Task to complete: Every line containing the string "height" should be returned from the records.

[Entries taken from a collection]
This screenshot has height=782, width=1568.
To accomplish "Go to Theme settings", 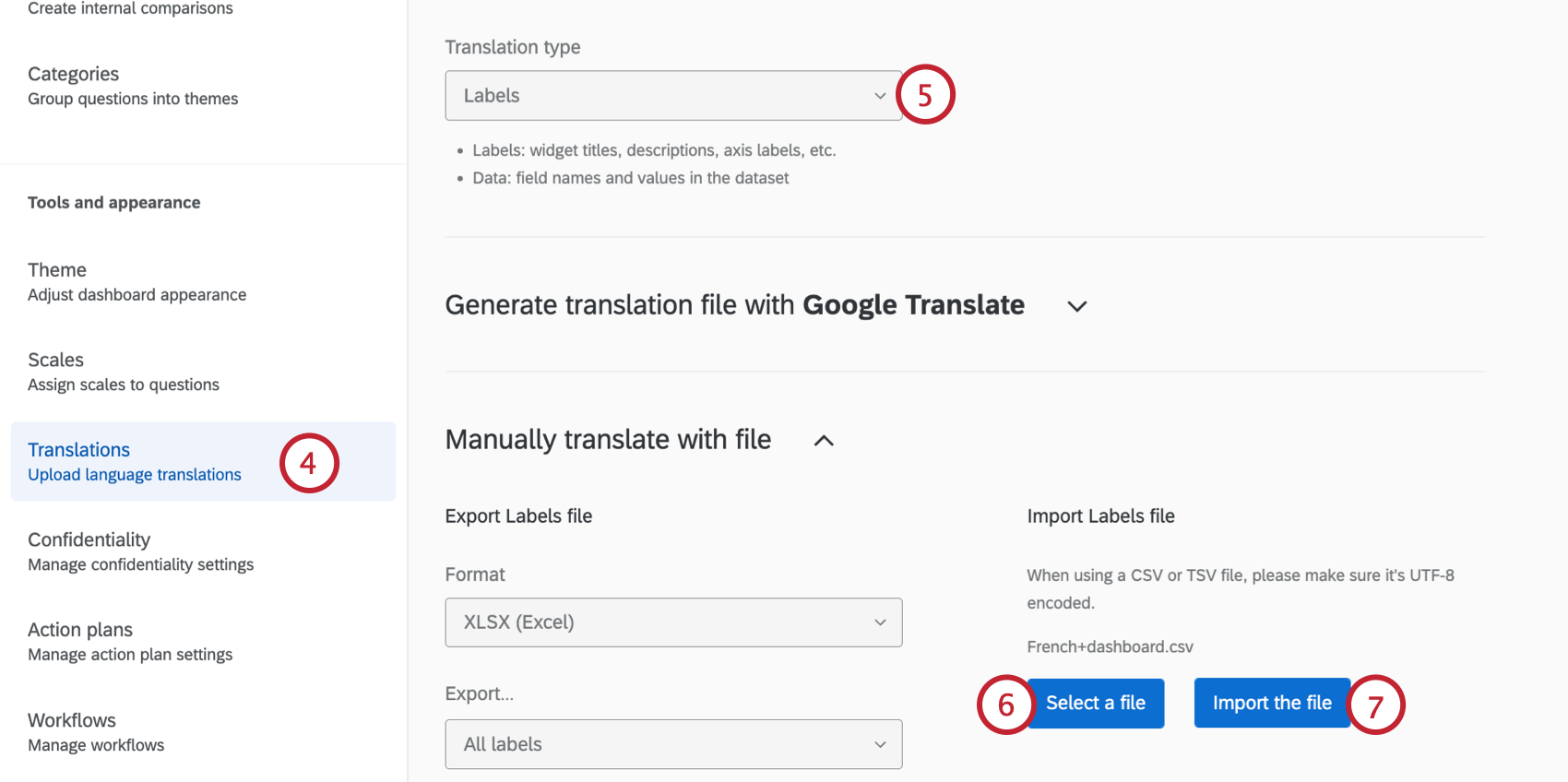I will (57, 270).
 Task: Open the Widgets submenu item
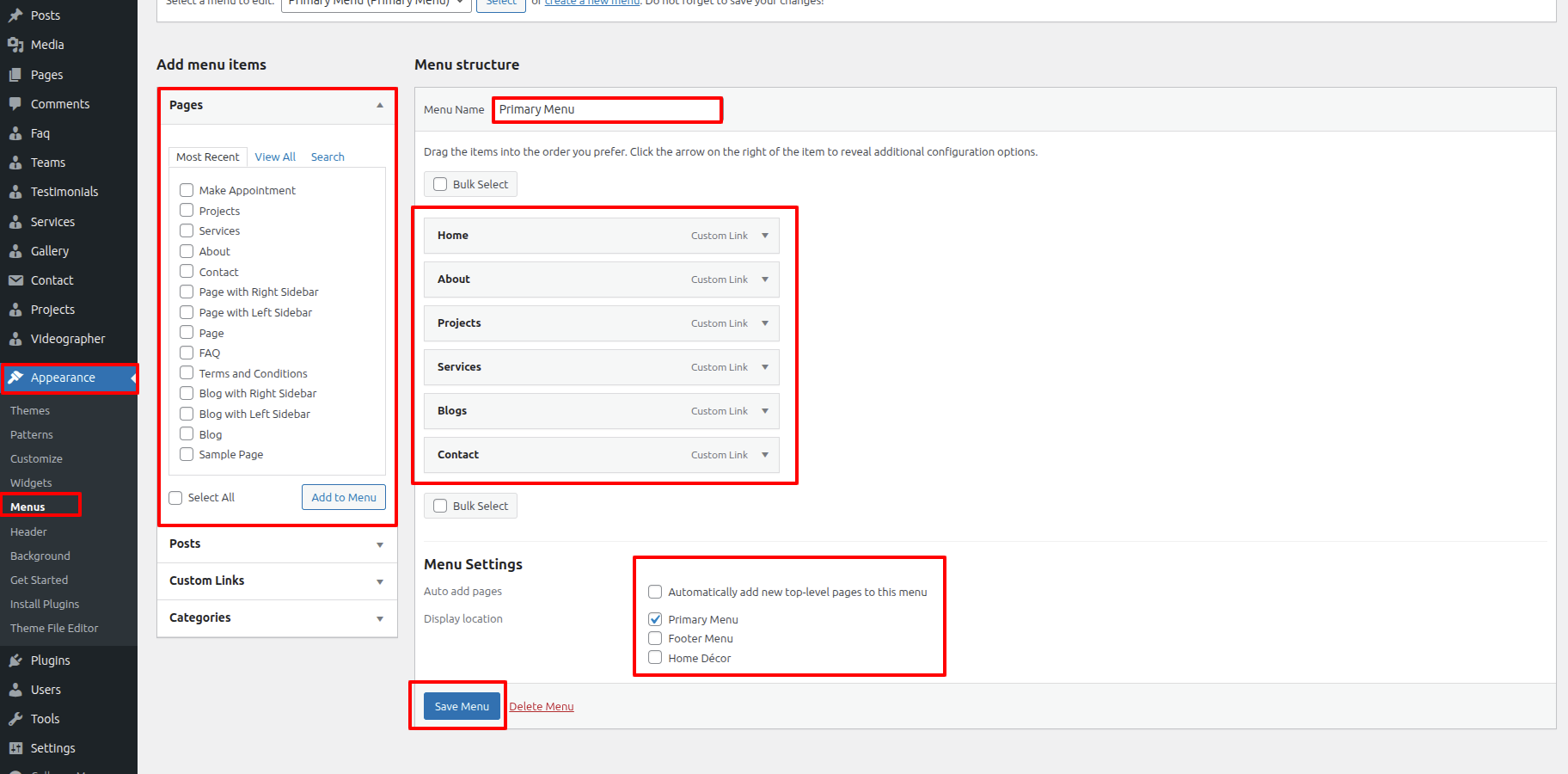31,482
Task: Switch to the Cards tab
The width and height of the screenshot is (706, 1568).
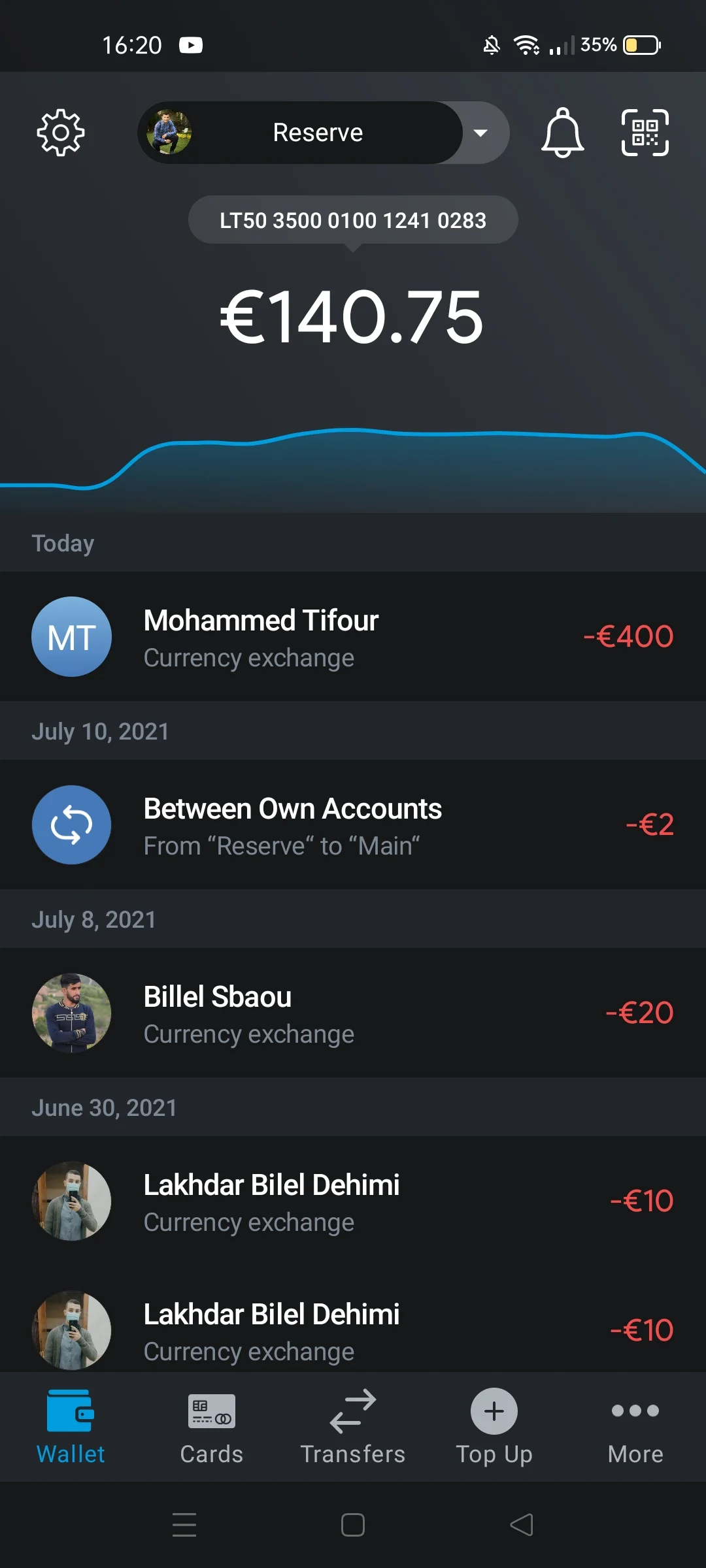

Response area:
This screenshot has height=782, width=1568.
The width and height of the screenshot is (706, 1568).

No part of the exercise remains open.